The SLYM sits between two other membranes of the brain. According to the team, the SLYM separates the brain fluid space into two sections. It is suspected that the membrane acts as a barrier to filter molecules found in the brain that are three kilodaltons or bigger.
“The discovery of a new anatomic structure that segregates and helps control the flow of cerebrospinal fluid (CSF) in and around the brain now provides us much greater appreciation of the sophisticated role that CSF plays not only in transporting and removing waste from the brain but also in supporting its immune defenses,” suggested Maiken Nedergaard, a neuroscientist at the University of Rochester.

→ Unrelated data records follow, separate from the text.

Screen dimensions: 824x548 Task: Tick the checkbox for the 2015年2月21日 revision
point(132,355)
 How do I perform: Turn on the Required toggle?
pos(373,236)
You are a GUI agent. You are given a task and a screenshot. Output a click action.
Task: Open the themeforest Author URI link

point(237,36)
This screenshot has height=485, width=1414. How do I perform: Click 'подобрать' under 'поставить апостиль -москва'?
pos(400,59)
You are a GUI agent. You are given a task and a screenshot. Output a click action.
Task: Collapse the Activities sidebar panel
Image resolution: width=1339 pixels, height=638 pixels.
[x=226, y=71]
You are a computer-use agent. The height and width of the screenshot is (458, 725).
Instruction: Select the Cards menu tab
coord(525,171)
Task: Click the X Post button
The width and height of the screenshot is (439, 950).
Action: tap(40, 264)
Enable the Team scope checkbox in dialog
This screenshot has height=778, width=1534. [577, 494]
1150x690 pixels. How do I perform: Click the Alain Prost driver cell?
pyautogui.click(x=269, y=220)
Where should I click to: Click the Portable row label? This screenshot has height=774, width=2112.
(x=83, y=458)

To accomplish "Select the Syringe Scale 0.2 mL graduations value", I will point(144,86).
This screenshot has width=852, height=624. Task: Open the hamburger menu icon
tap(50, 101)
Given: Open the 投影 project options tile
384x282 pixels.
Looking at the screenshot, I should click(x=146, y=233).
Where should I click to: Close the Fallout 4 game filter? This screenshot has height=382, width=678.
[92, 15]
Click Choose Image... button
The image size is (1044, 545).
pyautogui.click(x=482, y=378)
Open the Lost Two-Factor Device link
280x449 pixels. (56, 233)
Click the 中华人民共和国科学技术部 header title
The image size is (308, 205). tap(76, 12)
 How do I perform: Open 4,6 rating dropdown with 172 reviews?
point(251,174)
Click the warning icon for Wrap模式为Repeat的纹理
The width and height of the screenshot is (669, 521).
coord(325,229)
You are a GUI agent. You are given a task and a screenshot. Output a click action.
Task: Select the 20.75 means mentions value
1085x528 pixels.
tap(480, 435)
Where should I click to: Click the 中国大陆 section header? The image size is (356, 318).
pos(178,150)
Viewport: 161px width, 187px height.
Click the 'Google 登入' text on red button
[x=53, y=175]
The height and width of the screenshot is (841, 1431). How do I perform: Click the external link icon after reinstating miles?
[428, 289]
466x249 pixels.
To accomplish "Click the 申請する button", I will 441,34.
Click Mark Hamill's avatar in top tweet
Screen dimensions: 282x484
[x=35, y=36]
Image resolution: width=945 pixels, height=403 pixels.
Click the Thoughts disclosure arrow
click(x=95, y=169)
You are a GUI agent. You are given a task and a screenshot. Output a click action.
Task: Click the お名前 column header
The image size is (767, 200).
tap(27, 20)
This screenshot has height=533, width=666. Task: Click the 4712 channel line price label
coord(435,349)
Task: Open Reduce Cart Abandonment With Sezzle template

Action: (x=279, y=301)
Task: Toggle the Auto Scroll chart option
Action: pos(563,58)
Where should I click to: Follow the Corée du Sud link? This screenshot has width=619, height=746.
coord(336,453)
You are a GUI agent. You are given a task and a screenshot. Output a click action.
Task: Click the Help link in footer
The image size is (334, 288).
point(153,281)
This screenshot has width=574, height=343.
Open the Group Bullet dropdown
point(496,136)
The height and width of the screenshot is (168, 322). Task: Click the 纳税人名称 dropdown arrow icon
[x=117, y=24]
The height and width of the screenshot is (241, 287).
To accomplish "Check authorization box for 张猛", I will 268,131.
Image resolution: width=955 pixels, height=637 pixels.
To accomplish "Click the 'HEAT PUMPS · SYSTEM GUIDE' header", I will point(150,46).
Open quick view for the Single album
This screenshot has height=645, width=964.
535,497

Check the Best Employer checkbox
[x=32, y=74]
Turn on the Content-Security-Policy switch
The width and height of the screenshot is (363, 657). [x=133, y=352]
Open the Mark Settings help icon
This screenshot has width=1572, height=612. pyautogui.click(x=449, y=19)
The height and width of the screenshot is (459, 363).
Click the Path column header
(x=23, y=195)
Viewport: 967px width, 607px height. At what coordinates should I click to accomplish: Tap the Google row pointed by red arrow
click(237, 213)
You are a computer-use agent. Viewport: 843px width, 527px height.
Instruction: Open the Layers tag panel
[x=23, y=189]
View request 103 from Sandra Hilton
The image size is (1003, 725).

The researchers identified numerous immune cells in the SLYM that appear to monitor the brain. In mice, these cells react to stressors, like swelling, suggesting that they may play a part in disease pathologies.
The SLYM was also found to share molecular markers with the mesothelial membrane, which can be found lining every organ except the brain. The authors believe the SLYM may act as the brain’s mesothelial membrane, ensuring it moves smoothly in the body, acting as a lubricant.
“Physiological pulsations induced by the cardiovascular system, respiration, and positional changes of the head are constantly shifting the brain within the cranial cavity,” according to the paper. As a result, it is hypothesized that the “SLYM may, like other mesothelial membranes, reduce friction between the brain and skull during such movements.”
It is also thought that ruptures in the SLYM may drive symptoms of traumatic brain injury by permitting immune cells originating in the skull to cross into the brain.
Damage to the SLYM and disrupted cerebrospinal fluid flow patterns may also explain why brain waste removal can be hindered following brain trauma.
This newly discovered membrane may also play a role in the general immunity of the central nervous system, but further research will be needed to investigate the theory.